D. Shorten  54*,  L. Ainsworth  40*

 

 

 

 

A match to rank alongside the most uninspiring the world has ever witnessed, yet a game which actually provided a result and a green blob in The MAD’s win column. Hell, it even produced a decade-overdue fifty from the lump of wood that Mr D Shorten hauls around Oxfordshire. But to be honest, even Dave was asleep at the pub table after the match as votes were cast as to who had actually done something. He wasn’t the only one.

 

With near cloudless skies and a toasty radiant sunball above, June the 5th could officially be declared as the first proper day of the summer. It could also be declared as the first day of mourning following Muhammad Ali’s untimely passing, and also the day after an Axl Rose fronted ACDC gig at London’s Olympic Park – an event which may go some way to explain the zombie like states of Mr Howarth and the apologetically, nay even happy, mantra of the serially acerbic Mr Rundle.

 

 

 

 

Equally soporific were Mr Smith – fresh off a 14 hour sleeping marathon which appeared to have had the reverse effect of what it should have done; and Mr Hoskins, who looked confused throughout as he begged replacements for every piece of cricketing attire he’d forgotten in Hungerford. Mr Roberts lay on his backside for long portions of the afternoon, catatonic under his blue cap, whilst the normally miserable demeanour of Mr Ainsworth had been replaced by one of blasé semi-disinterest. Pensioner G Carter was still drugged from his Chadlington beerfest and Skipper G Timms, who even on his most upbeat days can sometimes appear to be horizontal, simply gazed off into the horizon as a fag bobbed limply in his mouth. And lest we forget debutant Mr G. Wilson, who reasoned quite reasonably this was simply a glorified picnic, henceforth collapsing into a coma in a foldaway chair.
--- --- ---
→ ACTIONS TO TAKE
**a)** For each statement, say whether it agrees with the match report, answering yes or no and quoting the words that decide it. (i) June the 5th is described as the first proper day of summer. (ii) Mr Smith had slept for 12 hours before the match. (iii) Mr G. Wilson was playing his first game.
**b)** Reproduce the match report from "With near cloudless" to "acerbic Mr Rundle.".
**c)** Write the next few sentences of the match report, carrying on from its last sentence.
The records that come next have nothing to do with the match report.
--- --- ---
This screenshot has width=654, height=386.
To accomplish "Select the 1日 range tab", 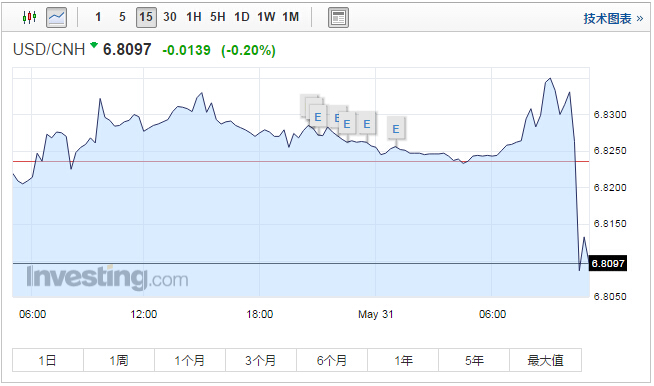I will point(48,360).
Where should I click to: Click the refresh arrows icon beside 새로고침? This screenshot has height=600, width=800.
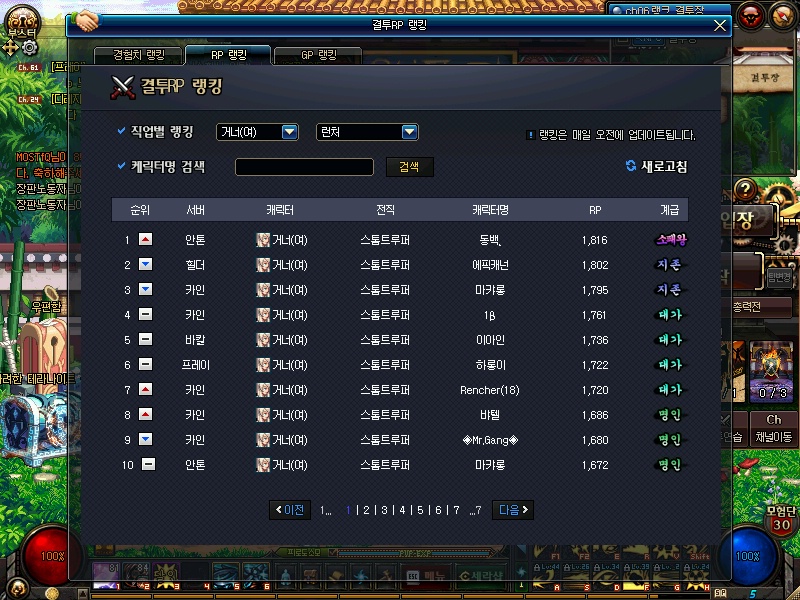pyautogui.click(x=631, y=166)
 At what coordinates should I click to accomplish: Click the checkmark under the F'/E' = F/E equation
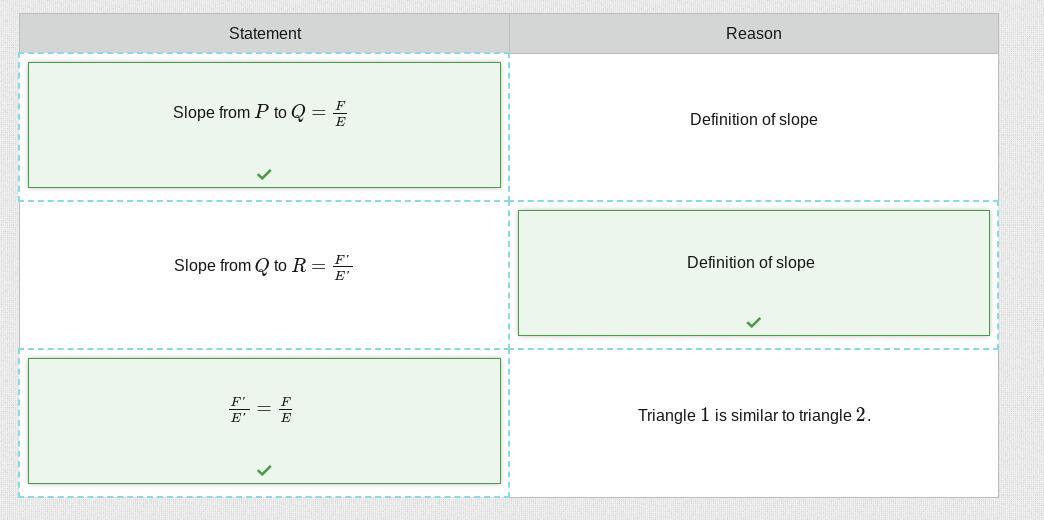(x=264, y=470)
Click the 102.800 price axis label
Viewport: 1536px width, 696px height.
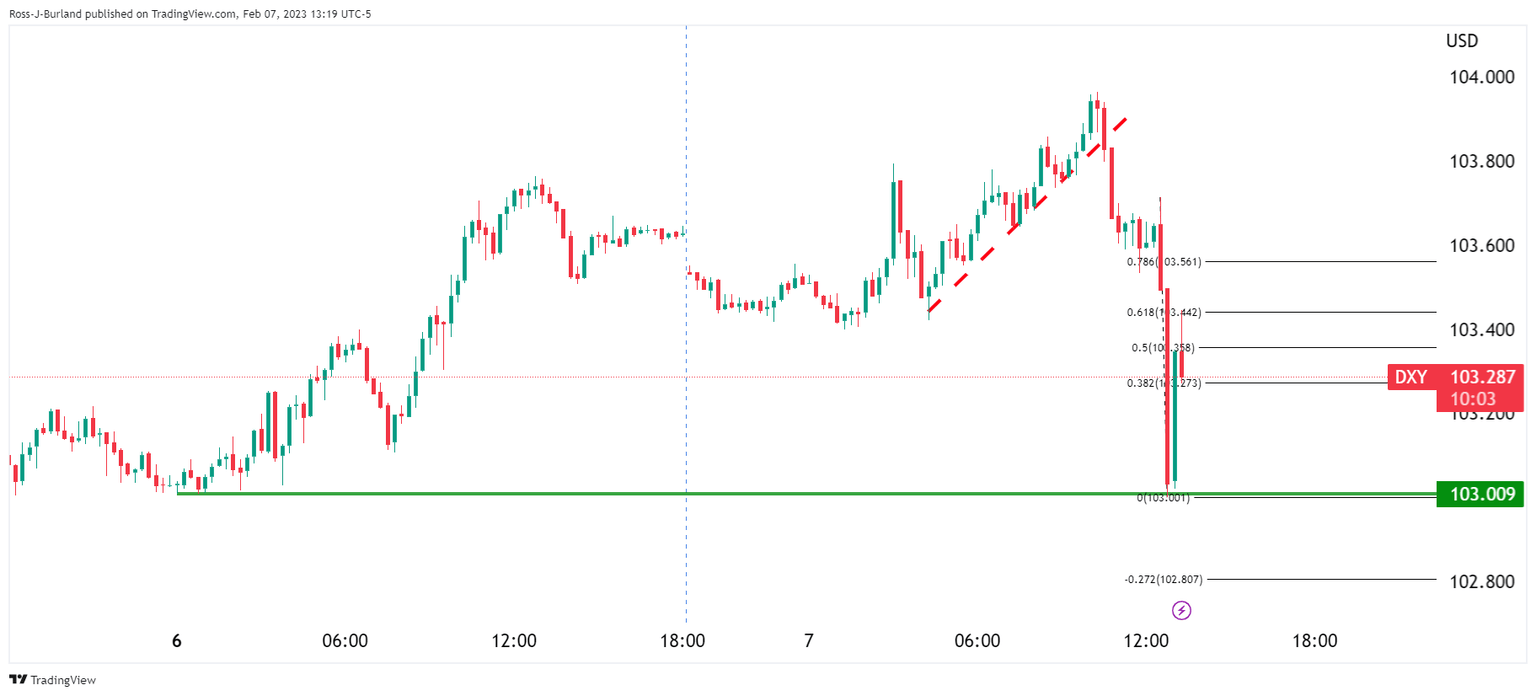click(x=1484, y=582)
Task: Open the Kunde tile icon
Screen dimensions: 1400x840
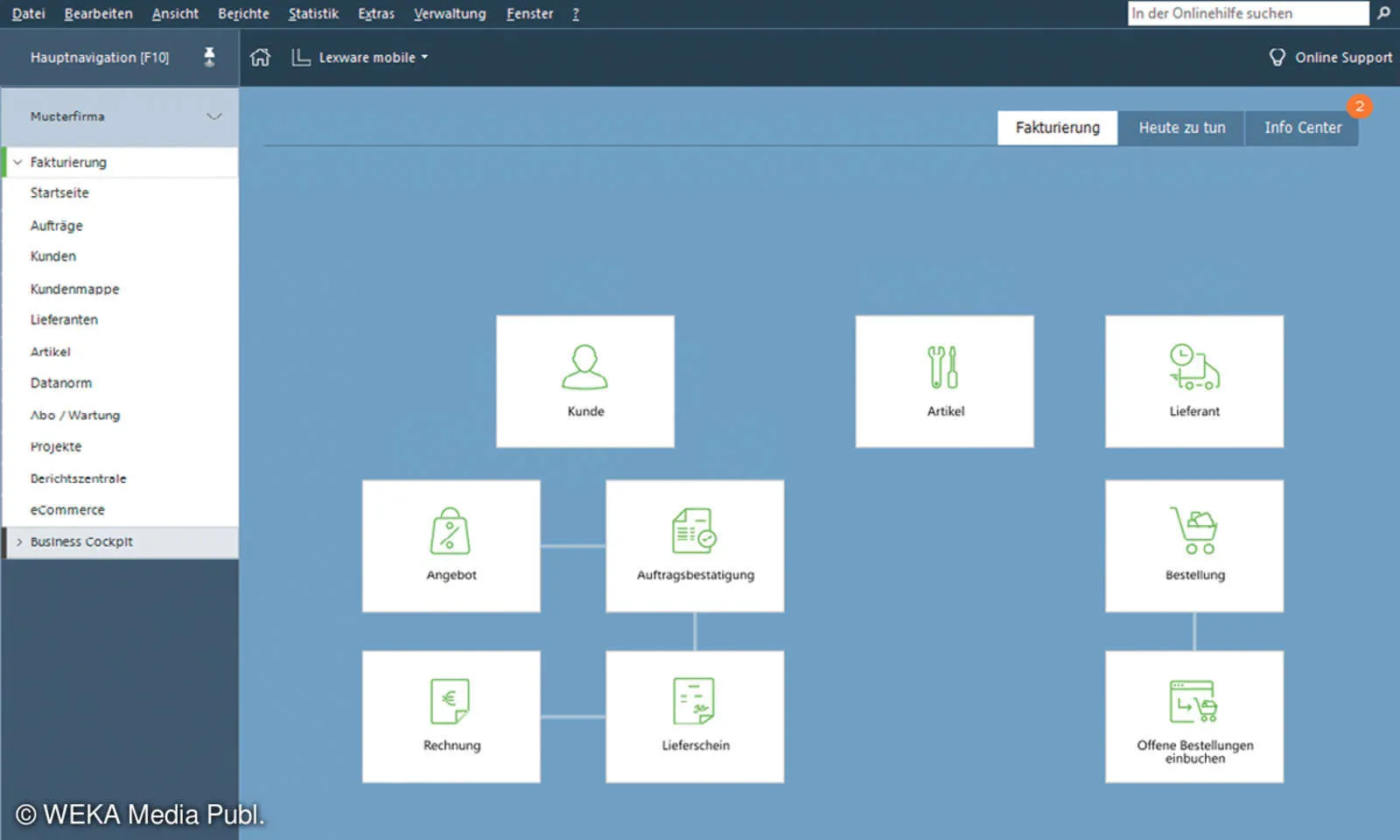Action: coord(584,367)
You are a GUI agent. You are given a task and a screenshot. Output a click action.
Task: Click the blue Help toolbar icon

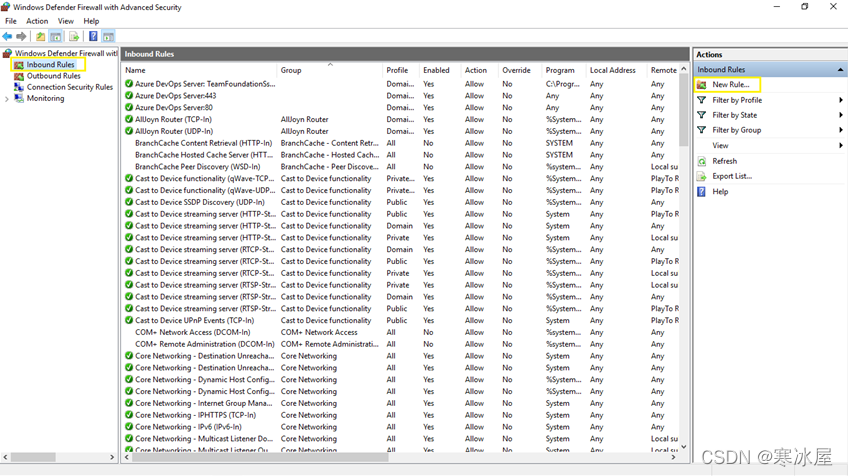click(93, 37)
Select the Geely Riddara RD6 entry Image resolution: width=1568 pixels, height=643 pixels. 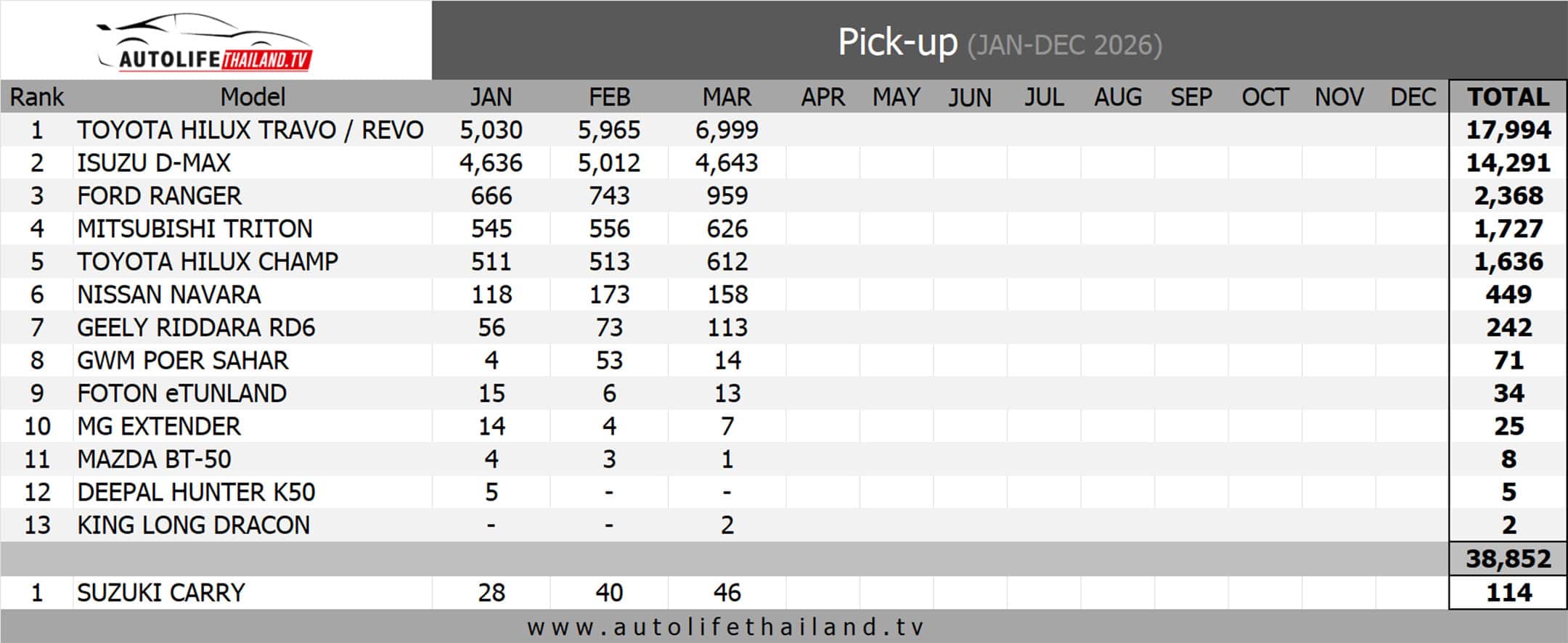pyautogui.click(x=196, y=327)
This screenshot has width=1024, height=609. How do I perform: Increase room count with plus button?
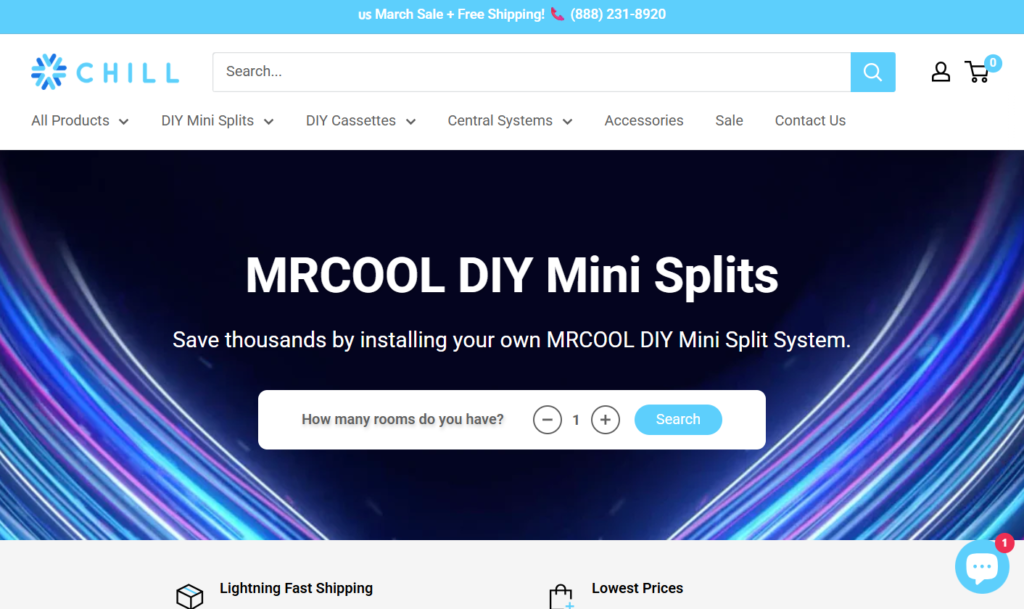click(605, 420)
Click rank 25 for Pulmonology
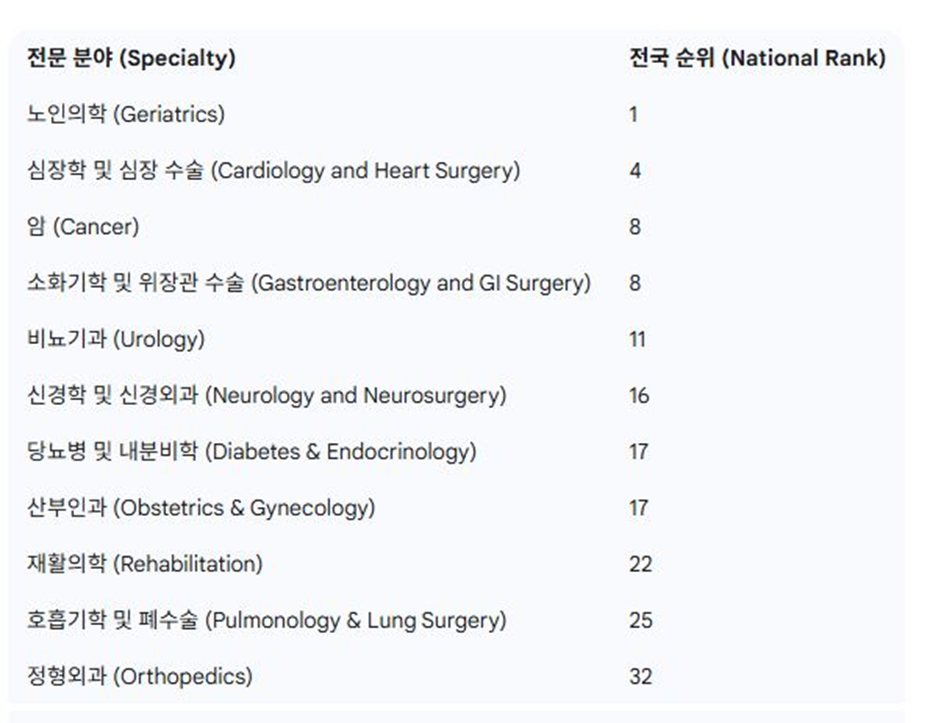Image resolution: width=930 pixels, height=723 pixels. 641,620
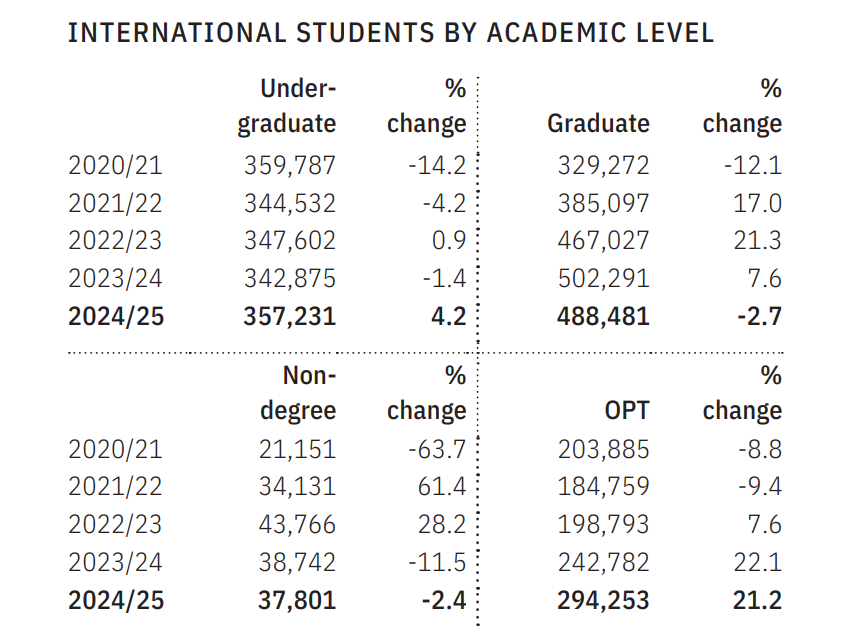Click bold graduate total 488,481
This screenshot has height=639, width=855.
(603, 317)
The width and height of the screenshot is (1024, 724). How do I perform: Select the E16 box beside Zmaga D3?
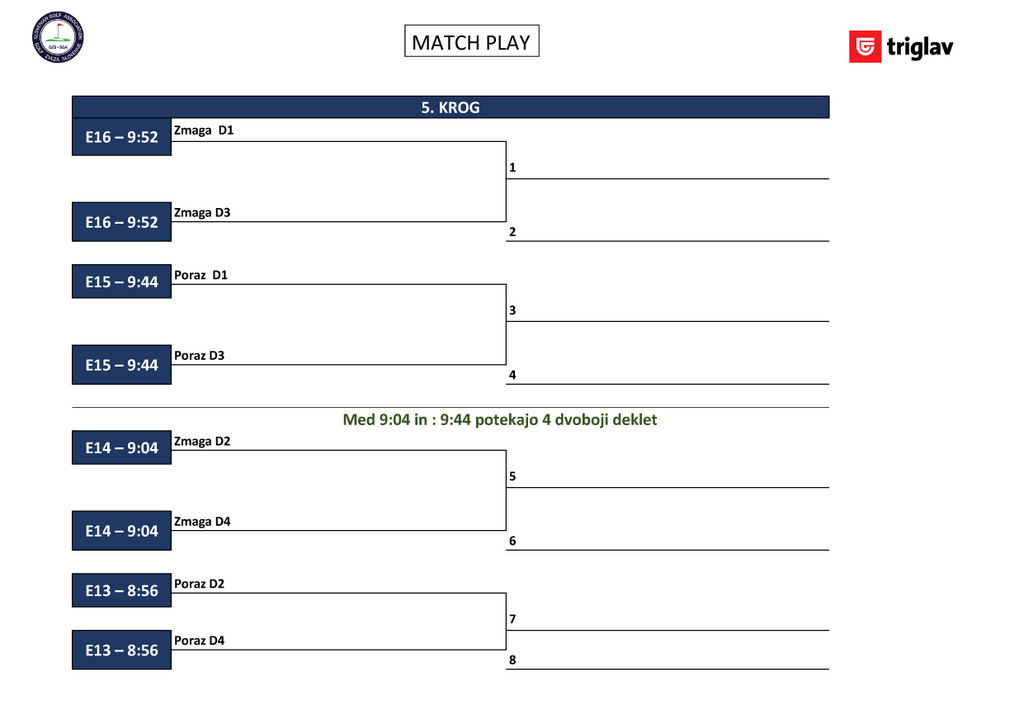[122, 222]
--- --- ---
→ RESULTS
**a)**
(i) Yes: "June the 5th could officially be declared as the first proper day of the summer"
(ii) No: "fresh off a 14 hour sleeping marathon"
(iii) Yes: "debutant Mr G. Wilson"

**b)**
With near cloudless skies and a toasty radiant sunball above, June the 5th could officially be declared as the first proper day of the summer. It could also be declared as the first day of mourning following Muhammad Ali’s untimely passing, and also the day after an Axl Rose fronted ACDC gig at London’s Olympic Park – an event which may go some way to explain the zombie like states of Mr Howarth and the apologetically, nay even happy, mantra of the serially acerbic Mr Rundle.

**c)**
 

Giving even less of a shit were one of the FFTMCC’s most battle-hardened nemesis, the jokingly referenced Fat Boys – a team of no little talent and no little gut, who over the past decade had force-fed their kids to well over 6 feet on a diet of pure hatred for the wankers who used to beat down on their dads. Coupled with nu-wave coaching techniques and an all-consuming passion for winning, on paper this game looked to be one’s the toughest of The MAD calendar; played as it has for past 10 years on an unpredictable school wicket following Wootton’s acrimonious and enforced exile from Bladon.

 

 

 

Mr Wilson prepares for an afternoon nap.

 

 

On a day of benign vitality the match would thus be reduced to 35 overs per side to cater for excessive indolence and players thinking about deckchairs and suntan lotion. Having become one of the leading tossers in the UK, Timms again called correctly, and since the consensus of opinion was to get the chore of fielding out the way, Wootton were asked to have a bat. Or block as it would subsequently turn out. Whether the majority of their team were suffering the effects of massive hangovers, nay comedowns, is anybody’s guess, but they seemed either unable or unwilling to get the fuck on with things.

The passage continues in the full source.